Pada Pemilu 2019 lalu, kita melihat jika Bawaslu dan seluruh jajarannya telah melakukan upaya-upaya yang signifikan bagi meningkatkan partisipasi masyarakat. Namun langkah-langkah yang dilakukan tersebut masih relatif kecil dan belum sepenuhnya menyentuh ke seluruh elemen masyarakat. Paling tidak hal ini harus menjadi catatan dan mendapat perhatian serius. Kedepan, pada Pemilu-Pemilu yang akan datang, hendaknya hal ini menjadi salah satu agenda yang mesti diperhitungkan dan ditingkatkan lagi.
Bawaslu sebagai lembaga yang bertugas mengawasi tahapan penyelenggaraan Pemilu, disamping memiliki peran dalam melakukan upaya-upaya pencegahan dan penindakan pelanggaran sebagaimana diatur dalam Undang-Undang Nomor 7 Tahun 2017 Tentang Pemilu, juga memiliki tugas dan wewenang yang cukup berat dan besar. Diantaranya Bawaslu tampil sebagai ‘hakim’ yang dapat mengadili kasus-kasus pelanggaran Pemilu yang ditanganinya.
Bawaslu melalui Undang-Undang Pemilu, selain keberadaannya di tingkat kabupaten/kota telah ditingkatkan statusnya menjadi sebuah badan, kewenangan yang ada padanya juga bertambah. Salah satu kewenangan itu adalah bahwa Bawaslu kabupaten/kota telah diberikan kewenangan berdasarkan undang-undang untuk mampu menyelesaikan permohonan sengketa proses Pemilu melalui sidang pemeriksaan. Termasuk pula menangani pelanggaran-pelanggaran administrasi yang diajukan peserta Pemilu kepadanya.

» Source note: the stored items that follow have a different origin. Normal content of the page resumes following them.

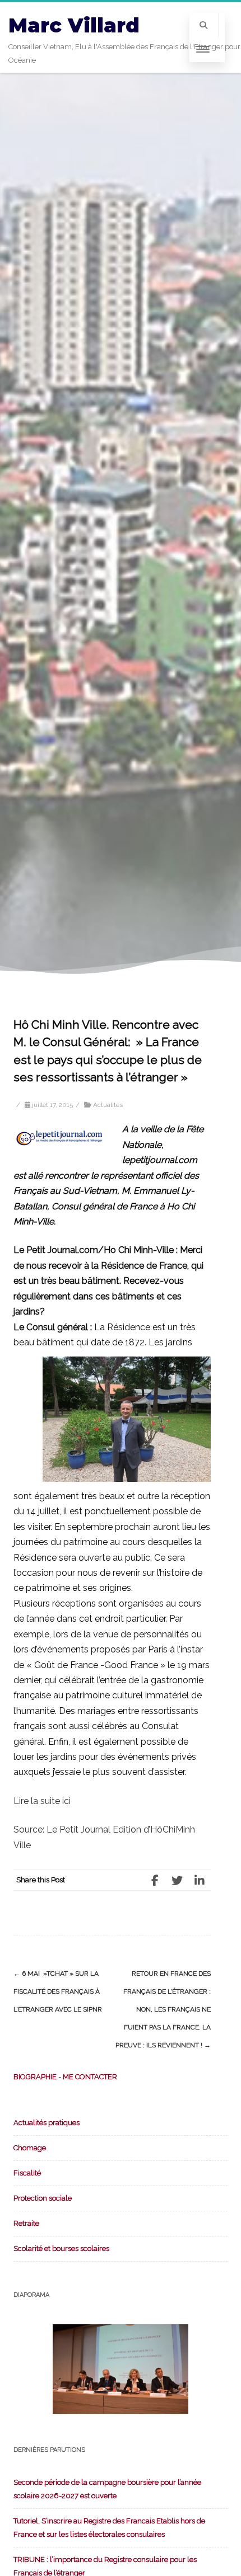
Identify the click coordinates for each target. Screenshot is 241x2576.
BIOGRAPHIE (35, 2077)
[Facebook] (154, 1880)
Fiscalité (27, 2173)
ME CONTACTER (90, 2077)
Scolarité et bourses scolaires (61, 2248)
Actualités (108, 1105)
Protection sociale (42, 2198)
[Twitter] (177, 1880)
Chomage (29, 2148)
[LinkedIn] (199, 1880)
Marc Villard (74, 25)
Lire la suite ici (42, 1801)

Nah, dengan undang-undang Pemilu yang baru ini juga, tentu merupakan sebuah kehormatan yang besar bagi segenap jajaran lembaga Pengawas Pemilu di seluruh Indonesia, yakni dalam melaksanakan tugas dan tanggung jawabnya sebagai ‘wasit’ dalam penyelenggaraan Pemilu. Namun perlu diperhatikan, jika kewenangan yang diberikan undang-undang tersebut mesti disambut dan diantisipasi semaksimal mungkin dengan mempersiapkan SDM-SDM yang tangguh dan berkualitas di tubuh lembaga Bawaslu kabupaten/kota. Sebab di tangan-tangan Bawaslu kabupaten/kota inilah para peserta Pemilu mengadu, mengharapkan agar Bawaslu tampil sebagai salah satu lembaga yang dapat memutuskan keadilan Pemilu, terutama terhadap dugaan-dugaan pelanggaran Pemilu yang terjadi.
Sejauh ini, keberadaan Bawaslu Kabupaten/Kota dalam menjalankan amanah undang-undang – khususnya pada Pemilu tahun 2019 lalu, dinilai telah menunjukkan kiprahnya dalam menyelesaikan persoalan-persoalan yang berkaitan sengketa proses Pemilu dan pelanggaran administrasi Pemilu. Bawaslu kabupaten/kota dengan kewenangan yang ada, juga mampu melakukan penindakan terhadap laporan maupun temuan terhadap dugaan pelanggaran tindak pidana Pemilu. Bahkan Bawaslu kabupaten/kota juga telah tampil menjadi pengadil yang adil dan mampu menjalankan fungsinya sebagai lembaga yang profesional.
Kewenangan serta kemampuan dalam menyelesaikan berbagai bentuk pelanggaran Pemilu di Bawaslu kabupaten/kota inilah yang setiap waktu mesti ditingkatkan, terutama pada Pemilu-Pemilu yang akan datang dengan berbagai penguatan kelembagaan. Mereka juga diharapkan mampu memahami regulasi-regulasi terkait penyelenggaraan Pemilu dan penanganan pelanggaran Pemilu dengan benar dan tepat, sehingga Bawaslu benar-benar menjadi lembaga yang terhormat, yang menjunjung tinggi nilai-nilai keadilan Pemilu, bertanggung jawab serta memiliki integritas yang tinggi – yang pada akhirnya Bawaslu tidak hanya sekadar lembaga pemberi stempel bagi Pemilu, namun seutuhnya menjadi lembaga yang memiliki peran besar bagi mengawal pesta demokrasi dan tempat bagi menemukan keadilan Pemilu.*
Penulis adalah salah seorang Staf di Sekretariat Bawaslu Kabupaten Bengkalis, bermastautin di Bengkalis, Riau.